/batman_plots

🦇 Batman plot generator, using GPT-2

Primary LanguageJavaScript

Batman Plot Generator

Fun with Batman plots, using GPT-2

Overview

This project builds on some resent work I did with NLP using neural networks, discussed further here. As a homage to one of the greatest fictional crime fighters, I explored methods of text generation. Though previously working with a different set of data and neural network tools, the goal of this was to work with finetuning GPT-2 to create an interactive tool to play with creating new plots for Batman stories. The finished product I am working on will be a web app where a user can write sentences, have the model fill in a couple sentences, and then pass back off to the user again to continue. This could be used as just a fun creative tool for all ages to experiment with and celebrate the joy of Batman.

Data used

I scraped the Batman Wikia on Fandom for all the plot summaries written for the Batman TV series (1966-1968). The total corpus is around 15k words long. See the scraping notebook for further information on how it was gathered and processed. After extracting and some cleaning, the corpus was exported to the text file included.

GPT-2 Fine-tuning process

For fine-tuning, I used the gpt-2-simple module, found here. This module made working with GPT-2 very intuitive.
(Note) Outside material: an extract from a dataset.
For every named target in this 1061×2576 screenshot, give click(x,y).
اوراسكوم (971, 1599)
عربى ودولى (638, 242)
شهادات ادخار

Due to the amount of processing power needed to build the model, I relied on using Google Collaboratory notebooks to harness their GPU power which added some complication to the workflow, but was incredibly powerful in processing the model efficiently.

Testing the model locally

Once created, I was able to download the model to my local repo and test out in a seperate Jupyter notebook. My ultimate goal being an interactive tool which would repeatedly take input and update with user input, I also began some work in the notebook exploring the type of text manipulation necessary to return only complete sentences and continue to return text with each iteration.

Flask web app (in development)

Though I have a model working, I am still developing the web app portion of this project. Currently, the Flask app has the ability to return one new chunk of text from a user input. The model file is fairly large (.5 GB), so it is currently just stored locally, but will work to get it shared remotely so that the project will be able to work as a live website.